Please carry on the forum thread below about the Jolly doser chute mod from the point where it ends.

Document segment:
* * * * * * * * *
# Jolly doser chute mod



## Thecatlinux (Mar 10, 2014)

Didn't know if this has been posted before and I am not taking credit for this , but trying to eliminate the left hand bias of grounds coming out of the doser , i cut a strip of plastic from a lemonade bottle rolled it into a tube and pushed it up the chute, problem improved.


----------



## jeebsy (May 5, 2013)

Have you tried an elvinator/scnozz or similar?


----------



## Thecatlinux (Mar 10, 2014)

jeebsy said:


> Have you tried an elvinator/scnozz or similar?


 I have no idea what you are talking about LOL


----------



## jeebsy (May 5, 2013)

http://www.home-barista.com/grinders/elvinator-mazzer-mod-t10908.html


----------



## Dylan (Dec 5, 2011)

The schnoz

The Elvinator

edit: beaten to it


----------



## hotmetal (Oct 31, 2013)

Yes these 2 things mentioned are similar devices from guys on (I think) Home Barista forum. They have published templates that you can print off and cut out of the material of your choice. Not sure if they're any different though really, apart from having a conical shape and some fixing flaps.


----------



## sjenner (Nov 8, 2012)

jeebsy said:


> Have you tried an elvinator/scnozz or similar?


I have a piece of 40mm plastic drain pipe glued to the bottom of my SJ with something called Sugru. I tried the elvinator and a schnozzel like plastic cup effort, but my patented "Dranocoax" fitment seems to work very well.









Hopefully this scene will be a thing of the past as I hope to find a new grinder soon.


----------



## urbanbumpkin (Jan 30, 2013)

sjenner said:


> I have a piece of 40mm plastic drain pipe glued to the bottom of my SJ with something called Sugru. I tried the elvinator and a schnozzel like plastic cup effort, but my patented "Dranocoax" fitment seems to work very well.
> 
> View attachment 8769
> 
> ...


Or a mini vacuum


----------



## Thecatlinux (Mar 10, 2014)

I knew I had seen this before somewhere lol


----------



## urbanbumpkin (Jan 30, 2013)

Thecatlinux said:


> I have no idea what you are talking about LOL


I've used The schnoz seems to centre the grinds and limit the mess.


----------



## Delfi (Jan 4, 2013)

I found that loads of grinds got stuck between the top of ths Schozz and the side of the mazzer wall-is this my poor fitting or a known problem?


----------



## urbanbumpkin (Jan 30, 2013)
* * * * * * * * *
Record set:
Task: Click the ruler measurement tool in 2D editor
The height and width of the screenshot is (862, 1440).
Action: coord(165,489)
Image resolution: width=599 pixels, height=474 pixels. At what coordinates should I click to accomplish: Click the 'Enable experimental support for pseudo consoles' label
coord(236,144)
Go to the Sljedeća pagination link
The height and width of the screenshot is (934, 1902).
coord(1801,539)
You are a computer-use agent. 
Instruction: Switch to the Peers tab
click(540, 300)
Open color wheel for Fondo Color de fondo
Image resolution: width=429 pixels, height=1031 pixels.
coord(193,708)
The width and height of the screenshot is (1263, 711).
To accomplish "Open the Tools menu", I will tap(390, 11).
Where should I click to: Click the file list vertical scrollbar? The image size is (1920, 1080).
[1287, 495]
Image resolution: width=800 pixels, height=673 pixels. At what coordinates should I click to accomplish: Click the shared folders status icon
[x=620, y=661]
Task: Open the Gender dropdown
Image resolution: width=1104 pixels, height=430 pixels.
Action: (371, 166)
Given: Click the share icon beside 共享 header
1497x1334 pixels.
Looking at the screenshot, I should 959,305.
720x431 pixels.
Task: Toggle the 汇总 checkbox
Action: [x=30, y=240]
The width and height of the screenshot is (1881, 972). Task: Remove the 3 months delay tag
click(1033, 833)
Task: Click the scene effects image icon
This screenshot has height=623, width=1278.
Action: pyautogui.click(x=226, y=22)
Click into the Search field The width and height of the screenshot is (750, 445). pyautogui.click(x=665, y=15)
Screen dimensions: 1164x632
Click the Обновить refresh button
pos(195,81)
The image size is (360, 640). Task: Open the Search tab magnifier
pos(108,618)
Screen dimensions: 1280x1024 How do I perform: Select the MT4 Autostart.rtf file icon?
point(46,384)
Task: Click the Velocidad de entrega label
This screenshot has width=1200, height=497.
* * * * * * * * *
Reply to the exercise:
Delfi said:


> I found that loads of grinds got stuck between the top of ths Schozz and the side of the mazzer wall-is this my poor fitting or a known problem?


Mine sometimes does that, I seem to be able to jiggle it into a position where it's fine through trial and error.

Obliviously this lasts till I knock it and I have to start all over again


----------



## Dave.wilton (Dec 24, 2012)

Delfi said:


> I found that loads of grinds got stuck between the top of ths Schozz and the side of the mazzer wall-is this my poor fitting or a known problem?


The elivinator doesn't do this and is easier to fit/make than it looks. I made it by printing on paper and then sticking to a plastic milk bottle before cutting out. For glue I found that pulling off the existing label left enough stick to put the paper back on. The paper is then left on the outside.

I do find with the elvinator though that has a very narrow outlet. So the coffee piles out very high in the centre and I'm having to do a vertical knock of the portafilter in order to fill the basket. I will say though that my distribution and technique still have issues so I may not stay with this solution.


----------



## Thecatlinux (Mar 10, 2014)

I must have just got lucky , my little bit of plastic isn't holding up next to nothing of grinds , just got to mod the cone to fit the center nut and I am ready to go .


----------



## Dave.wilton (Dec 24, 2012)

Pic of the elvinator in situ from above


----------



## Milanski (Oct 10, 2013)

No Problems with retention on my schnozz either.

I find pulling it down a bit makes for a tighter fit at the top.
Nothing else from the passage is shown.